• **WHAT TO DO**
From the first line of the records down to the one that holds "[Tech companies and", transcribe each line exactly and add nothing.

Dataset entries
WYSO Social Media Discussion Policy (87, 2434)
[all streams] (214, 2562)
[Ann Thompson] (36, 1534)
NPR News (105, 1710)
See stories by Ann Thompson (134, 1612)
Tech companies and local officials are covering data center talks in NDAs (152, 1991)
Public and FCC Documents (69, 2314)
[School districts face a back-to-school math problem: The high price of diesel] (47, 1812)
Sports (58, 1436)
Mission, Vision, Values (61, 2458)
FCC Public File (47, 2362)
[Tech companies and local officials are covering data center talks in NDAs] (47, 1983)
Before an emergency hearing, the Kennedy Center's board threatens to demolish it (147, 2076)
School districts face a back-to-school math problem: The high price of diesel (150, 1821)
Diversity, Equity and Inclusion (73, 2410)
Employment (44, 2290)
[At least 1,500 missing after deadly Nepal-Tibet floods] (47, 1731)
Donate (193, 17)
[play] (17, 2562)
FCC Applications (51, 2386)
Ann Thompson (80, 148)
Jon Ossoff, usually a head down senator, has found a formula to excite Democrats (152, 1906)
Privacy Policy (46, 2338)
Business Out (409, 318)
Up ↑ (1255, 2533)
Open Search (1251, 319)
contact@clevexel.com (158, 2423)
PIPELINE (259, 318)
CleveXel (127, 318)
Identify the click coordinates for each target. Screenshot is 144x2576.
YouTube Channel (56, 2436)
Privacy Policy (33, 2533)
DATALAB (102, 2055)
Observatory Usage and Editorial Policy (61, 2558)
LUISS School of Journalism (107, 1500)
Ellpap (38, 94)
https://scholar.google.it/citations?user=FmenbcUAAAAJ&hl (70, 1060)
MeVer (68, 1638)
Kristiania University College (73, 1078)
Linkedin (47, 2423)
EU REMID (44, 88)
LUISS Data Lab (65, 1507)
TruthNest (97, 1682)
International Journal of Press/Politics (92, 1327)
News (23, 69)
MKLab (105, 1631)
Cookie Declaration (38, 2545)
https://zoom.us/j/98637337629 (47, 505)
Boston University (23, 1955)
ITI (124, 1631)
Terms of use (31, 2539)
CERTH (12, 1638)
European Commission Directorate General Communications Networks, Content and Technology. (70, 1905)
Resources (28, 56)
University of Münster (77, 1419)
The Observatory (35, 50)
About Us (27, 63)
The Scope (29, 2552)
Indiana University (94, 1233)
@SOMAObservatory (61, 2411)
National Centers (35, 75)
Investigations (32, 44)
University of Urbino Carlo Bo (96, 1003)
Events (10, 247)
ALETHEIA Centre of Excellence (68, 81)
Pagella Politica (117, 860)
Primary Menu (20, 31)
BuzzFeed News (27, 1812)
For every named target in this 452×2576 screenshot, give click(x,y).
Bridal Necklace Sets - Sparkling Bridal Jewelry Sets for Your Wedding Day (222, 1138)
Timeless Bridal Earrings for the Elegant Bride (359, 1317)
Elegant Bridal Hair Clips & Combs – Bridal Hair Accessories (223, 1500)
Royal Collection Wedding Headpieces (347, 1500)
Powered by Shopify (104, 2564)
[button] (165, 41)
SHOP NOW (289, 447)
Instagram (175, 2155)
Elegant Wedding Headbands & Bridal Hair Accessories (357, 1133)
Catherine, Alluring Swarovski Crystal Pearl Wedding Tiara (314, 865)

• **COMPLETED TASK**
WYSO Social Media Discussion Policy (87, 2434)
[all streams] (214, 2562)
[Ann Thompson] (36, 1534)
NPR News (105, 1710)
See stories by Ann Thompson (134, 1612)
Tech companies and local officials are covering data center talks in NDAs (152, 1991)
Public and FCC Documents (69, 2314)
[School districts face a back-to-school math problem: The high price of diesel] (47, 1812)
Sports (58, 1436)
Mission, Vision, Values (61, 2458)
FCC Public File (47, 2362)
[Tech companies and local officials are covering data center talks in NDAs] (47, 1983)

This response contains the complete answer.